======== DATASET RECORDS

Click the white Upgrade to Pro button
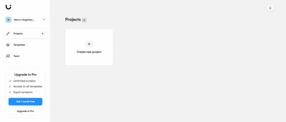click(25, 111)
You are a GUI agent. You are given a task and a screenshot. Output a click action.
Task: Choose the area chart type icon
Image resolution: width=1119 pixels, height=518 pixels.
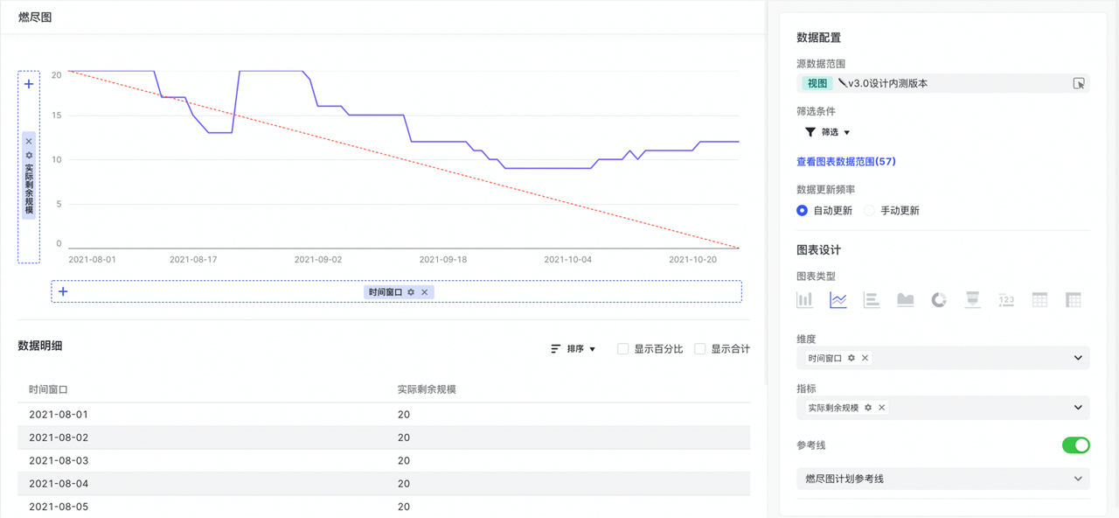906,300
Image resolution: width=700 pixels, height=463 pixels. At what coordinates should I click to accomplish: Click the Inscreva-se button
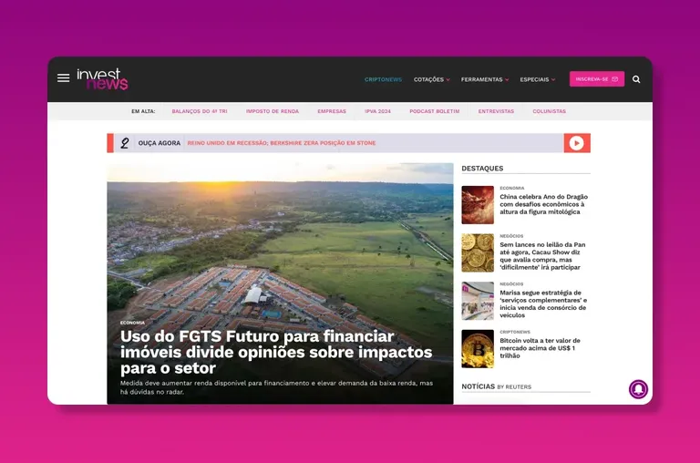click(x=597, y=79)
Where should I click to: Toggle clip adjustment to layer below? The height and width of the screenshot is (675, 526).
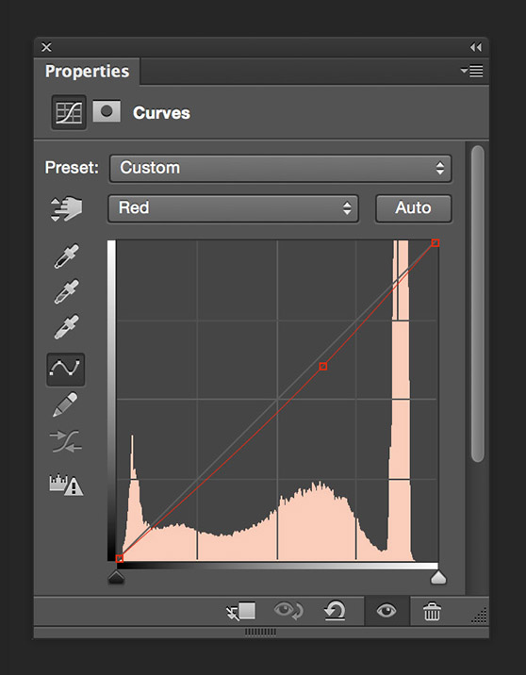[x=241, y=611]
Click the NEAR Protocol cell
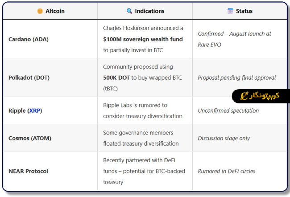The image size is (290, 197). click(28, 171)
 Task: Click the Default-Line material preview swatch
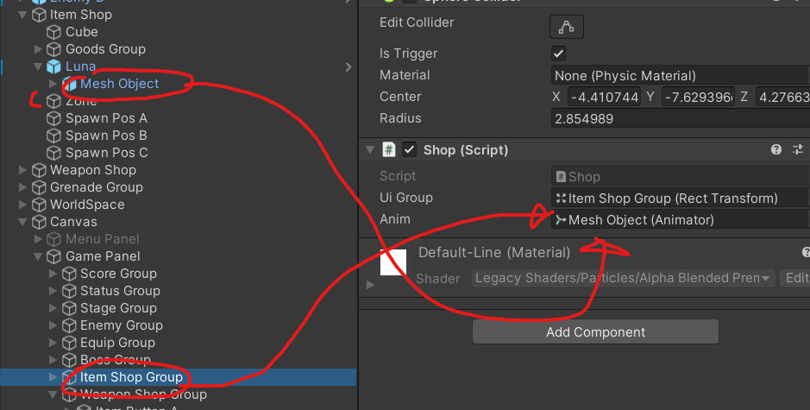click(x=393, y=262)
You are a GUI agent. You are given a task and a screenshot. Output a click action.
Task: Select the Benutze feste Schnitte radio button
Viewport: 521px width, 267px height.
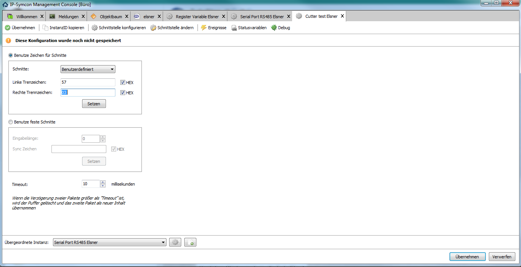(x=11, y=122)
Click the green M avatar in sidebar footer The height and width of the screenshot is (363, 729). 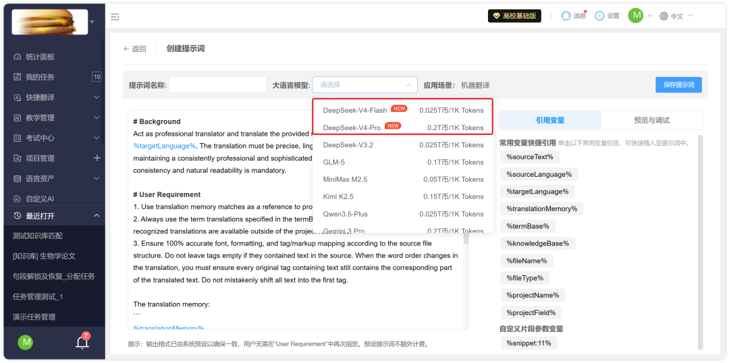[x=26, y=343]
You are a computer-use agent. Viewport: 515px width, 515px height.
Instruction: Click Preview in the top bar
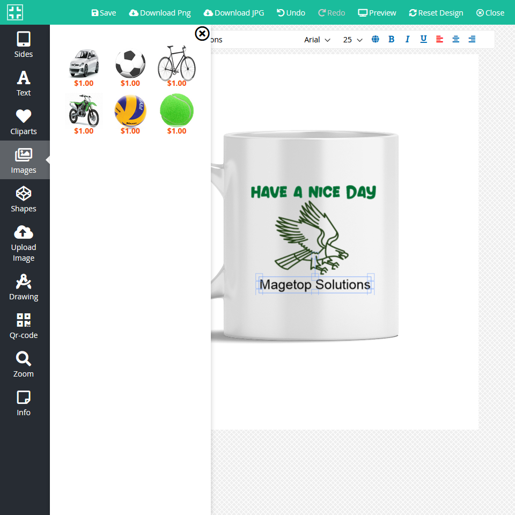[x=377, y=12]
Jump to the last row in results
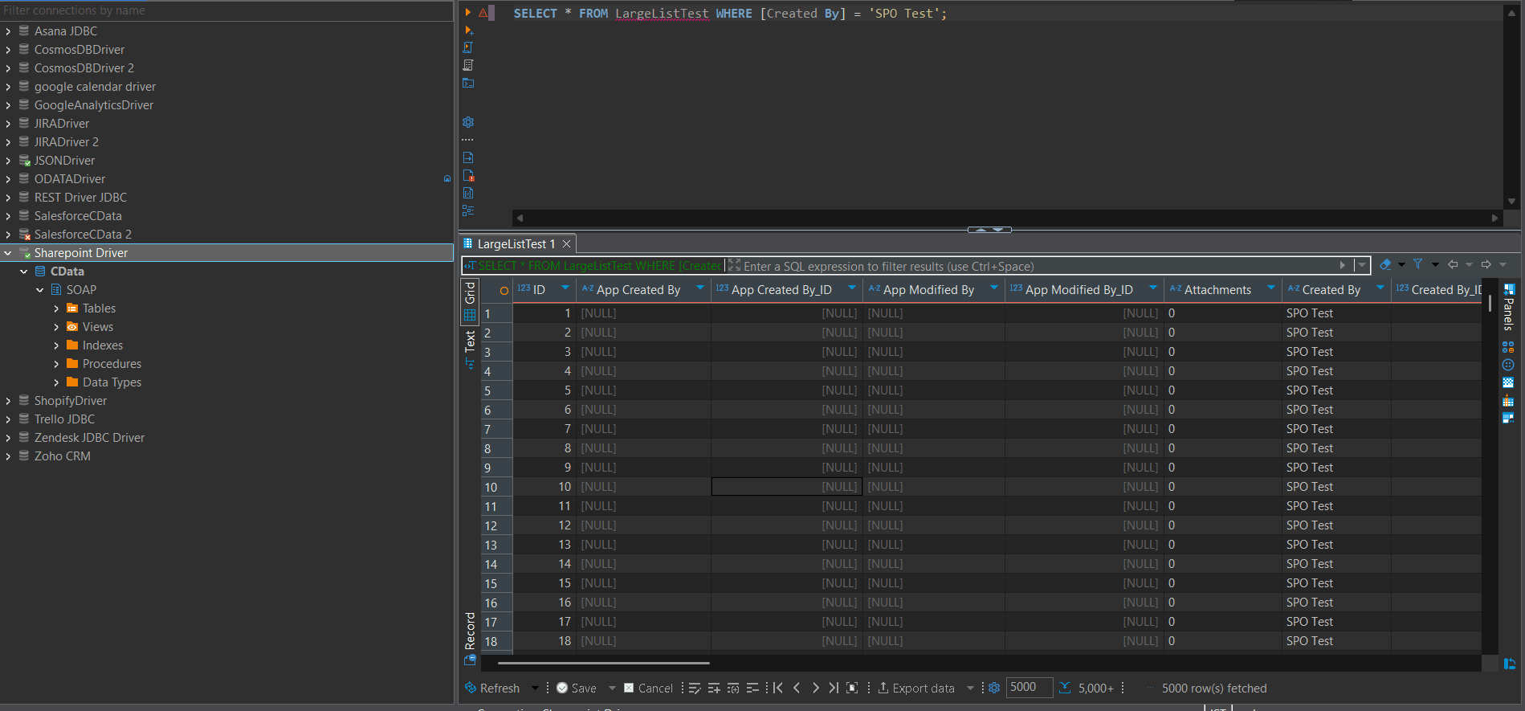1525x711 pixels. point(834,688)
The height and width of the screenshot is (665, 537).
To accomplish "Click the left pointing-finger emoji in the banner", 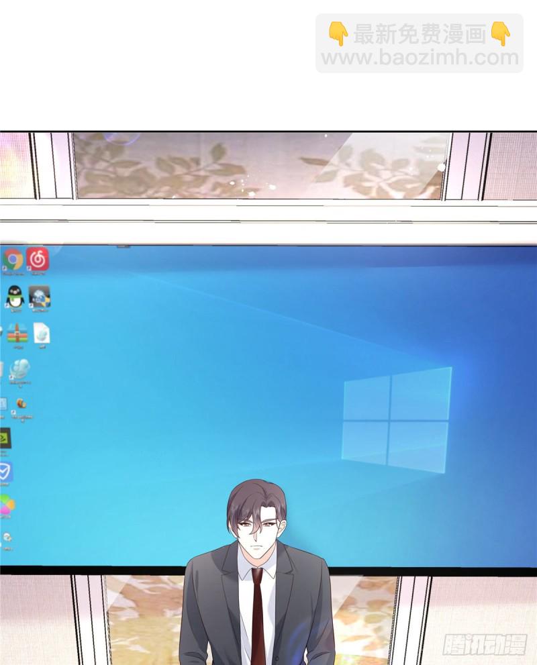I will pos(338,34).
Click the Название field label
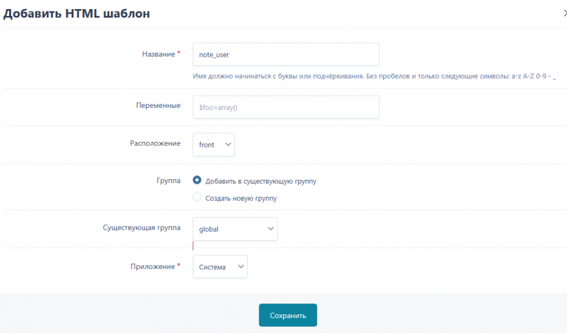The image size is (567, 333). pyautogui.click(x=158, y=54)

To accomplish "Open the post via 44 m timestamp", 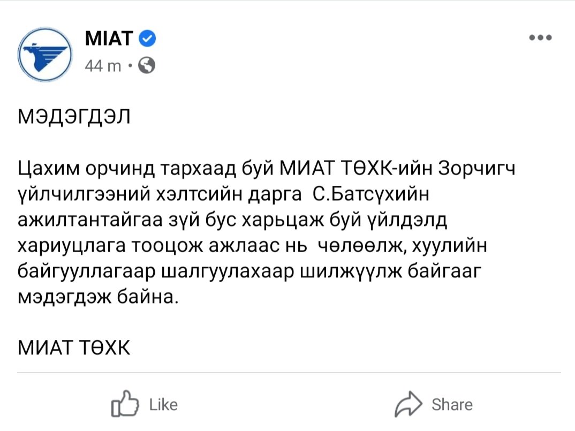I will (x=103, y=66).
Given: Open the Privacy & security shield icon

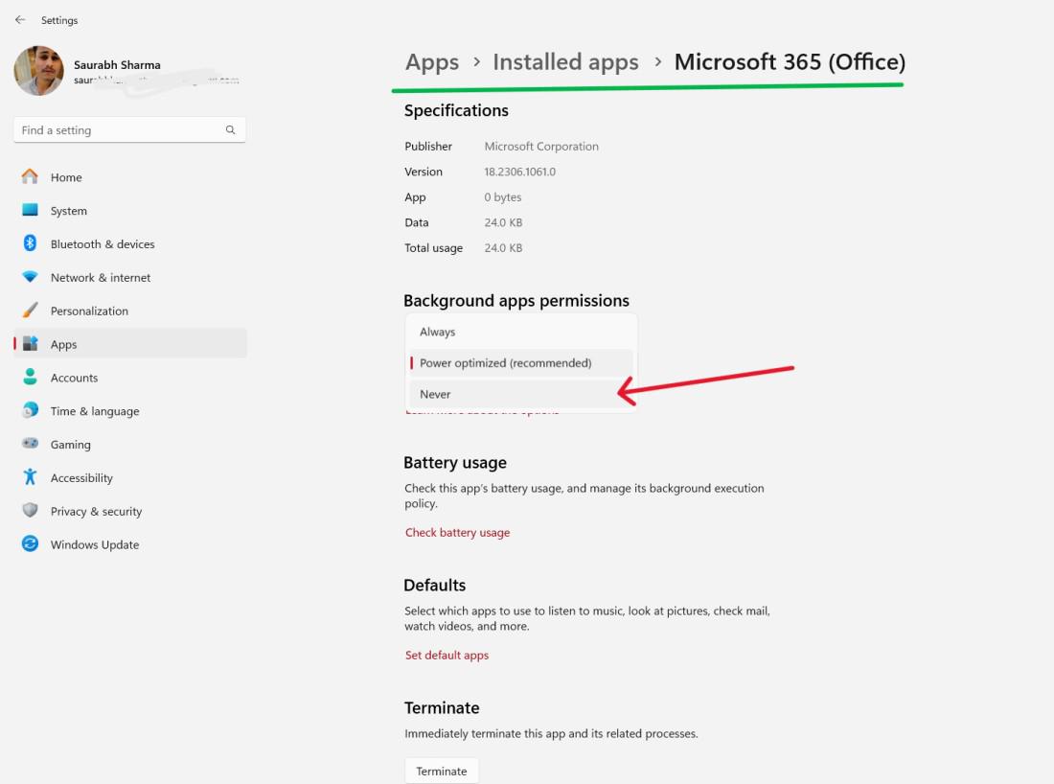Looking at the screenshot, I should [30, 511].

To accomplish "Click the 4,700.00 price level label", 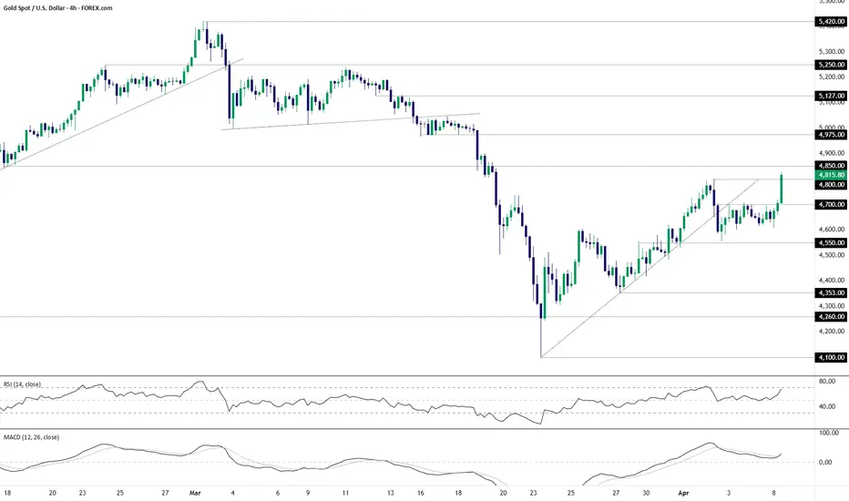I will tap(830, 204).
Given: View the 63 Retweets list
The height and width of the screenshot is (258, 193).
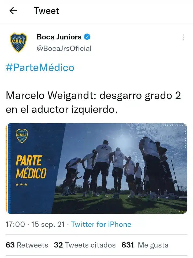Looking at the screenshot, I should tap(27, 245).
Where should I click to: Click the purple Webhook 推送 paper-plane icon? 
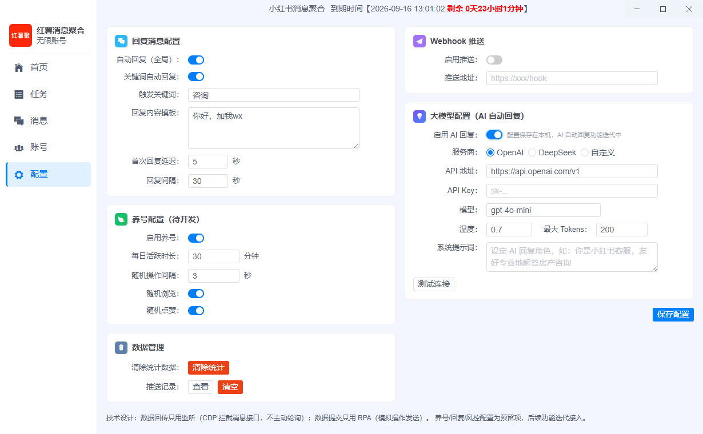(x=420, y=41)
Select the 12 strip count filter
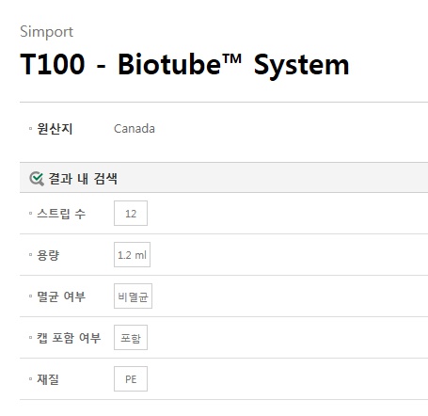Image resolution: width=428 pixels, height=416 pixels. (131, 214)
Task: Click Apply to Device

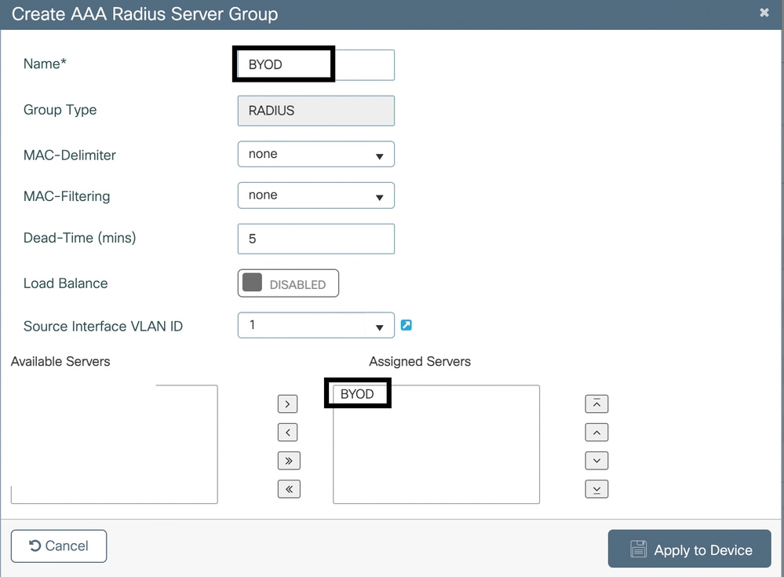Action: [689, 549]
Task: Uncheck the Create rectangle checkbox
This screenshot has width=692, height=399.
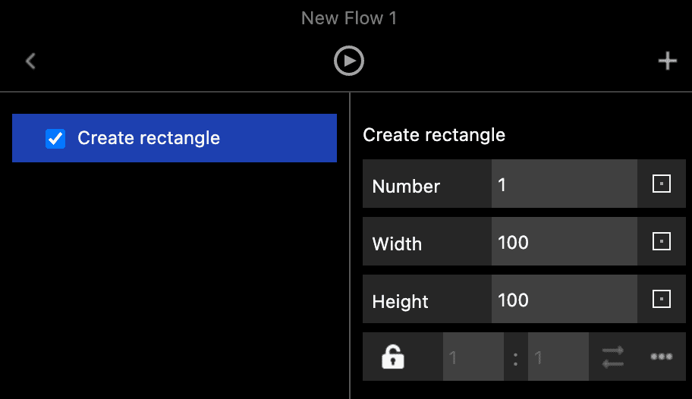Action: [x=55, y=138]
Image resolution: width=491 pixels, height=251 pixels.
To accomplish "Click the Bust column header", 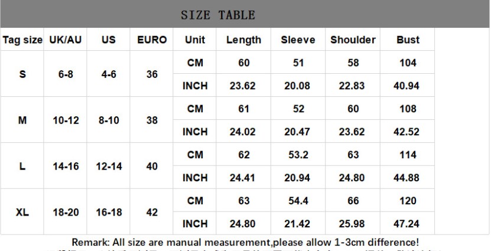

================

> WORK INSTRUCTION
Your copy should hold exactly the lines from the one that contains "This screenshot has width=692, height=399." through the final line of the data, both ends included, and no pictures.

> TASK RESULT
This screenshot has width=692, height=399.
Action: [x=55, y=138]
Image resolution: width=491 pixels, height=251 pixels.
To accomplish "Click the Bust column header", 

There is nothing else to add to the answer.